A GUI application built with Python/PyQt6 that processes speech transcripts using LLM APIs. This tool simplifies the workflow of analyzing and summarizing meeting recordings by leveraging the power of large language models.
- Modern UI with Sidebar: A clean, modern interface with a convenient sidebar for quick access to common functions:
- Language Toggle (🀄/🔤)
- Theme Toggle (🌙/☀️)
- Help (❓)
- Settings (⚙️)
- Quick Clear (🗑️)
- Refresh Models (🔄)
- Folder Selection: Choose the directory containing your speech transcription files (e.g.,
.txt,.md). - Multi-LLM Support: Seamlessly integrate with various LLM providers:
- Cerebras (llama3.1-70b, llama3.1-8b) ✨ FASTEST: Best choice for quick response times
- Groq (mixtral-8x7b-32768, llama-3.1/3.3 models)
- Google Gemini (gemini-2/2.5 models) 📚 LARGEST CONTEXT: Ideal for long transcripts
- Sambanova (llama-3.1 models, including llama3.1-405B, Qwen2.5 models)
- Zhipu (glm-4-flash)
- GLHF (Llama-3.3-70B)
- SiliconFlow (Qwen2.5-7b)
- LOCAL (LMstudio/Kobold/Ollama) 💻 PRIVATE: Best choice for data security
- Temperature Control: Adjust the temperature parameter (0.0-1.5) to fine-tune the creativity and randomness of the LLM's responses. Lower values result in more focused and deterministic outputs, while higher values encourage more diverse and unexpected generation.

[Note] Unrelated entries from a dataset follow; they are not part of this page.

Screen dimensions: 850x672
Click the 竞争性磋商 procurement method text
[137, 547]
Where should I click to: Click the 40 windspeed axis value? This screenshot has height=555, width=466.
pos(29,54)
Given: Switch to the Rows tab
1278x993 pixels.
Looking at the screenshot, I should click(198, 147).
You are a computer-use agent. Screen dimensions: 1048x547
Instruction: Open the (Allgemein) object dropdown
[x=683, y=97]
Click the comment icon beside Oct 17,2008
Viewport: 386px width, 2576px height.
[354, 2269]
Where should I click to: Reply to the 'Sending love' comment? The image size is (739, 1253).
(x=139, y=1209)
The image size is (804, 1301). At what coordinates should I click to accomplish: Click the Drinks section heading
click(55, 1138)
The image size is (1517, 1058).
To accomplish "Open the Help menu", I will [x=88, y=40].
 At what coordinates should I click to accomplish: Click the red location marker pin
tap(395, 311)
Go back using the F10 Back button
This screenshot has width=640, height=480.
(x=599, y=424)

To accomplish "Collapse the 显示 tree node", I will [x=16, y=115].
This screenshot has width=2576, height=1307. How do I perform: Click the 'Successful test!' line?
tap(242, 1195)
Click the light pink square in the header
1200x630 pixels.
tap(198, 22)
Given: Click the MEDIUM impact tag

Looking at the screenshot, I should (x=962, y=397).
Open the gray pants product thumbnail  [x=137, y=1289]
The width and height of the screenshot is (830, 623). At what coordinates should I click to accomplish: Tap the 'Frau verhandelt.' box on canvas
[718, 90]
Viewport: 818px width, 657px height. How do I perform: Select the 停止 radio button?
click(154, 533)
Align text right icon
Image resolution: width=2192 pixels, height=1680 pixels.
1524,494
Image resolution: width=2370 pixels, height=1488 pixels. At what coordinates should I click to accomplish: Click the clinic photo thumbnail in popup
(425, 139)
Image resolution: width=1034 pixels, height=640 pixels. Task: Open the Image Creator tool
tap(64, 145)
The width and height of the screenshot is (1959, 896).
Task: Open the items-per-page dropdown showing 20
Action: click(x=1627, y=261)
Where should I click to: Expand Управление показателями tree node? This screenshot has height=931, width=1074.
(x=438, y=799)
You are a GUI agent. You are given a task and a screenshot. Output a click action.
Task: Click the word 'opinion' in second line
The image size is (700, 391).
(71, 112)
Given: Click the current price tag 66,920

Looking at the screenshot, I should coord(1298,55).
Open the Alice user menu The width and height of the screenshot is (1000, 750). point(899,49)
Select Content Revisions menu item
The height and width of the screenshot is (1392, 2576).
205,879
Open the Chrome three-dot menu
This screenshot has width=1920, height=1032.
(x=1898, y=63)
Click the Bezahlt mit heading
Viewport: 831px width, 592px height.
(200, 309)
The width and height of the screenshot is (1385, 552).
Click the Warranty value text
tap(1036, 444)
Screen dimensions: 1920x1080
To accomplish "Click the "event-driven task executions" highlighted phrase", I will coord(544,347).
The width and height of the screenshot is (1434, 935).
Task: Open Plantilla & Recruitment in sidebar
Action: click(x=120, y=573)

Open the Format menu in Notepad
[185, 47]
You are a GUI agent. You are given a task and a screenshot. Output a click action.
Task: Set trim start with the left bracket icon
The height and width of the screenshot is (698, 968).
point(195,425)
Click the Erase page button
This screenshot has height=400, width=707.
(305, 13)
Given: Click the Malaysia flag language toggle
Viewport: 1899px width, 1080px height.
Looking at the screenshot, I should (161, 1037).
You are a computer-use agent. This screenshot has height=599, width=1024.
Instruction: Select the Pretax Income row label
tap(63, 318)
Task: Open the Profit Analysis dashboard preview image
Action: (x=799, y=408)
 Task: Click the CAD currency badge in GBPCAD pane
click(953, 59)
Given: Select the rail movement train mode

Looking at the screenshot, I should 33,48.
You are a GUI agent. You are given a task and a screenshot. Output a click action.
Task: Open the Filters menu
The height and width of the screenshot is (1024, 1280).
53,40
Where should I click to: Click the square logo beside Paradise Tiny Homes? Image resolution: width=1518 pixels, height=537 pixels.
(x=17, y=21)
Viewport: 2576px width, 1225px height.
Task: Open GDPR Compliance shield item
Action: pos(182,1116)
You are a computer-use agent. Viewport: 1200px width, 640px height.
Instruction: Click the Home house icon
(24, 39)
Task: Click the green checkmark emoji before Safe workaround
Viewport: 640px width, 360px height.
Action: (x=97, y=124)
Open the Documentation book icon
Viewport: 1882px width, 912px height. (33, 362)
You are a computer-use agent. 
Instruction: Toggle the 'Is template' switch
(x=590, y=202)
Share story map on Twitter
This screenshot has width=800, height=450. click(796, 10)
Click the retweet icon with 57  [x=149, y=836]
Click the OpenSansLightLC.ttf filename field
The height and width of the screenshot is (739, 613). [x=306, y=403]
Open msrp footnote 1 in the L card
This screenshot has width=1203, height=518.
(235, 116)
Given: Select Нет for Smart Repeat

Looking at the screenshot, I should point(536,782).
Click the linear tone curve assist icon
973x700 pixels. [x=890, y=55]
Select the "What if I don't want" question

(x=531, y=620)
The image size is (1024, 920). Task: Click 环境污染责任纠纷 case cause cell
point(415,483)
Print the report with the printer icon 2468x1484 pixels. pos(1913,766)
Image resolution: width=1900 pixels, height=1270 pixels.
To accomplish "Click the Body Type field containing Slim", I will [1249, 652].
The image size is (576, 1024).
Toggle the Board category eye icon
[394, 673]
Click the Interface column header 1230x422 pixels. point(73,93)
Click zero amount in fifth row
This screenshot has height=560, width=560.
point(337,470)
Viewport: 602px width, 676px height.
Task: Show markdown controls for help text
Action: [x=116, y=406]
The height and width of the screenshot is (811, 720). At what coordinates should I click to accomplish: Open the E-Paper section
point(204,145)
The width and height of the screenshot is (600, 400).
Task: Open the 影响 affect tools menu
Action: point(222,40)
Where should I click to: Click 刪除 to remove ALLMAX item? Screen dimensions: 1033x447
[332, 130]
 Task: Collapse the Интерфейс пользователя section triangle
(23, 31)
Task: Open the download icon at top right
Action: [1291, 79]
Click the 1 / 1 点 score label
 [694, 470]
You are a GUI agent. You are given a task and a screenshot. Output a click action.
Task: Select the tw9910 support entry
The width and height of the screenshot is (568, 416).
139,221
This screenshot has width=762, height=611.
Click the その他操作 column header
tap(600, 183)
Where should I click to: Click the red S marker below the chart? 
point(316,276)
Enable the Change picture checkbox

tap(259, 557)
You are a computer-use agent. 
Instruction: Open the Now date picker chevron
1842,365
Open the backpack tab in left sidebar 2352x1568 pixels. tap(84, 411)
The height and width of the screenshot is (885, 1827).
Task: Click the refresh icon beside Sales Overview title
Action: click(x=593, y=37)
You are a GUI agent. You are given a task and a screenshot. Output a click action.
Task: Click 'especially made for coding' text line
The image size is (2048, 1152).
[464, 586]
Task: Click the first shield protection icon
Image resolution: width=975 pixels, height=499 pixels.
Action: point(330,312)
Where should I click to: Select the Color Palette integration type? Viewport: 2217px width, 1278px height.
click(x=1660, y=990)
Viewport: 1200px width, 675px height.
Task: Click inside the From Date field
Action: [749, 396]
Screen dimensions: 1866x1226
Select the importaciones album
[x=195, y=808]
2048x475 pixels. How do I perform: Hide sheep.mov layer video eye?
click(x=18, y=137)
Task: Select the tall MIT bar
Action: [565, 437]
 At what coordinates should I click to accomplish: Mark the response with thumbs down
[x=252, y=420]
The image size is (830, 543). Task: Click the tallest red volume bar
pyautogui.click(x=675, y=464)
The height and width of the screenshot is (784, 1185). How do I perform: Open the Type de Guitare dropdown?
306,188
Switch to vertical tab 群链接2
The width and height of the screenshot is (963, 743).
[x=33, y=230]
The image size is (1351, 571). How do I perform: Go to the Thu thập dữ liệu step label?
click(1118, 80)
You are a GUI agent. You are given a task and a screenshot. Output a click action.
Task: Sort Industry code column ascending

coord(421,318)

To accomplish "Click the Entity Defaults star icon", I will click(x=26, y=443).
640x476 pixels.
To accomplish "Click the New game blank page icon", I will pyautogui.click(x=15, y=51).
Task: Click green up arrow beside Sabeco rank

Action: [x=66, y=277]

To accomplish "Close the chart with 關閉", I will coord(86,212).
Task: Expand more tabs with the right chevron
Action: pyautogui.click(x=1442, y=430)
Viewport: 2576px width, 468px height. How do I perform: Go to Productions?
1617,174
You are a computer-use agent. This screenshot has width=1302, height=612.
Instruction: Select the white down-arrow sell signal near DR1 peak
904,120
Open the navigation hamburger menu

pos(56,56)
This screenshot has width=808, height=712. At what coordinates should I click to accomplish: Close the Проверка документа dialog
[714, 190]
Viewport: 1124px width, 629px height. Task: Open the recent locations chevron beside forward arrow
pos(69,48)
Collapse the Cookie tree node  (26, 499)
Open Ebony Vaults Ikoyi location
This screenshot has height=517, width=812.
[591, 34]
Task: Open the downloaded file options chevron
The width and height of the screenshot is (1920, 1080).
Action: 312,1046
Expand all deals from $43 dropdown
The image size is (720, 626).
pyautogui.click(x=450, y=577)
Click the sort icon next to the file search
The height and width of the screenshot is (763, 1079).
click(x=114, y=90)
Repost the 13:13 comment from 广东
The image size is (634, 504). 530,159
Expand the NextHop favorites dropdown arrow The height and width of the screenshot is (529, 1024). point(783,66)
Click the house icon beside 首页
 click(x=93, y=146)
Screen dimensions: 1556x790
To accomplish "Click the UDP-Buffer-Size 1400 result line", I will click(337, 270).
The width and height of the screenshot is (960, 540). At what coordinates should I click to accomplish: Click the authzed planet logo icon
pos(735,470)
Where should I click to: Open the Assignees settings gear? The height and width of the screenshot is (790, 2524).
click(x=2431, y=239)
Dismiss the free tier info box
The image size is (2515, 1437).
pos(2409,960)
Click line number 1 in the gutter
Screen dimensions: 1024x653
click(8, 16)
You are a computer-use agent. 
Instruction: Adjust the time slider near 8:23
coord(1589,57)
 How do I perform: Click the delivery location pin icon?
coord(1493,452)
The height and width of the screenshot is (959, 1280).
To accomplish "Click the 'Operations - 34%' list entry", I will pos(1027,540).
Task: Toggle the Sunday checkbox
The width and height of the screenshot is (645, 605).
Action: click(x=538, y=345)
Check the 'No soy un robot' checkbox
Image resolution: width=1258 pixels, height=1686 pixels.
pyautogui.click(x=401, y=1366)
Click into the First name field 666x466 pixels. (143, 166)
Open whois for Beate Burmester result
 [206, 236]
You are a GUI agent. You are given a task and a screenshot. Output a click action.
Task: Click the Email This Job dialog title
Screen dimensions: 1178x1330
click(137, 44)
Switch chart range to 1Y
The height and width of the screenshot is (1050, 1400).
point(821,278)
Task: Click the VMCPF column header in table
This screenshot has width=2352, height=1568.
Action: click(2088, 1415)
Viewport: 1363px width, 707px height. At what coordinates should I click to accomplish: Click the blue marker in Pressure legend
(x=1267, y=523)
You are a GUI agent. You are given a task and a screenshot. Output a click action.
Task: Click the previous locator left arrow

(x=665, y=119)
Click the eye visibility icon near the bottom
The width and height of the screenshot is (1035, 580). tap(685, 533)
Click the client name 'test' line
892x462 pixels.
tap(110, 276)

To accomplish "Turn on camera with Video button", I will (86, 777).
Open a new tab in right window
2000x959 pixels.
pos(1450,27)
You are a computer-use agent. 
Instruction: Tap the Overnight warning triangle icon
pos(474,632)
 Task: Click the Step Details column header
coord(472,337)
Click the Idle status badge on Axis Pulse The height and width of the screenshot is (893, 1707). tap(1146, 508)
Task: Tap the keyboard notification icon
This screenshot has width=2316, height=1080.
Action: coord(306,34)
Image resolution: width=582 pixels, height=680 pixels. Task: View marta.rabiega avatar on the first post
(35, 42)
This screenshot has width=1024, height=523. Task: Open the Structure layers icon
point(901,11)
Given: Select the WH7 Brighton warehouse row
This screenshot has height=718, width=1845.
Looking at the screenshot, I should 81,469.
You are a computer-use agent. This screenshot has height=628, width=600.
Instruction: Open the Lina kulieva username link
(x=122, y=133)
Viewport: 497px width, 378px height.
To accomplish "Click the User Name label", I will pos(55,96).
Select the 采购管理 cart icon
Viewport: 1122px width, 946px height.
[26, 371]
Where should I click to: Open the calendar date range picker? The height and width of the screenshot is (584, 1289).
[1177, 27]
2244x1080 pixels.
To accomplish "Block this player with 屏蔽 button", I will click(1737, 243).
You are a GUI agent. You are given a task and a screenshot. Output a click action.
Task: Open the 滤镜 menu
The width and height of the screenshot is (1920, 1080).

- Customizable Prefix/Suffix: Add custom prefix and suffix text to your transcripts before sending them to the LLM. This allows you to provide additional context or instructions to the model, shaping its output to better suit your needs.
- Image Integration: Enhance your prompts with visual content:
- Screenshot with OCR: Capture a region of your screen and automatically extract text from it
- Image Upload: Add images from your local files
- Direct Screenshot: Capture a region of your screen without OCR processing
- Image Preview: View the currently selected image within the application
- Vision Models Support: Use compatible models to analyze both text and images together
- Gemini Model Enhancements:
- Google Search Integration: Enable Google Search for Gemini models to retrieve the latest information
- Thinking Budget Control: Set thinking budget (0-24576) for gemini-2.5-flash-preview-04-17 model to optimize thinking process and response quality for complex tasks
- Real-time Streaming: View LLM responses in real-time as they are generated, providing immediate feedback and a dynamic interaction with the model.
- Clipboard Integration: Easily copy the processed transcript content to the clipboard for use in other applications.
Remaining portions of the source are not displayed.